Croydon’s Sustainable Community Strategy 2013–2018.

Because it has now emerged that demolition and development work on the site won’t even commence until 2019 – more than a year after the period that this “strategy” was supposed to cover.

The council report does provide a previously unreleased detail – that work on the demolition of the 1960s-built Whitgift now won’t be started before September 2019 – representing another slippage in delivery, of a further few months over the most recent estimate provided by the developers.

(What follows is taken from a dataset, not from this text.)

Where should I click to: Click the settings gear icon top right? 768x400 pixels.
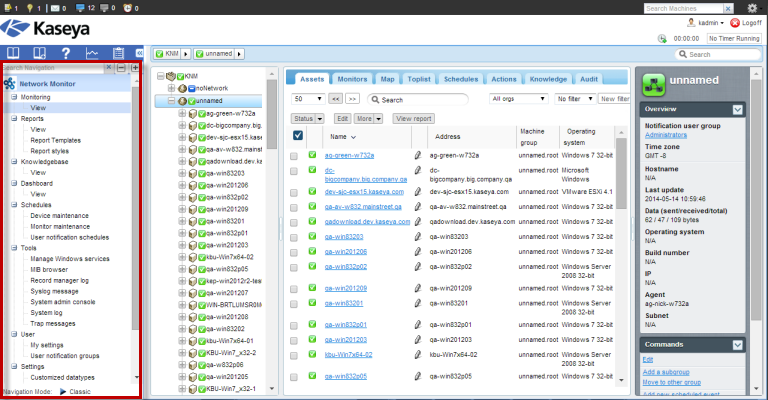click(752, 8)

And this grand announcement was made on the day when the collapse of Britain’s retail sector continued apace, with Poundworld becoming the latest High Street chain to go into receivership, putting 5,000 jobs around the country at risk. Will there even be a High Street retail sector by the time that Croydon’s supermall finally opens?

Certainly, this latest council report is the first that many Town Hall observers can recall which offers a more objective assessment of the scheme’s potential, and the impact that the Hammersfield development – or lack of it – has had on the town centre for the last six years. Not before time, some might suggest.

“Evidence of the long-standing need to regenerate Croydon town, its failure to fulfil its function as Metropolitan Centre and the need for significant investment to address its decline was considered at the public inquiry into the CPO in February and March 2015,” the council report states.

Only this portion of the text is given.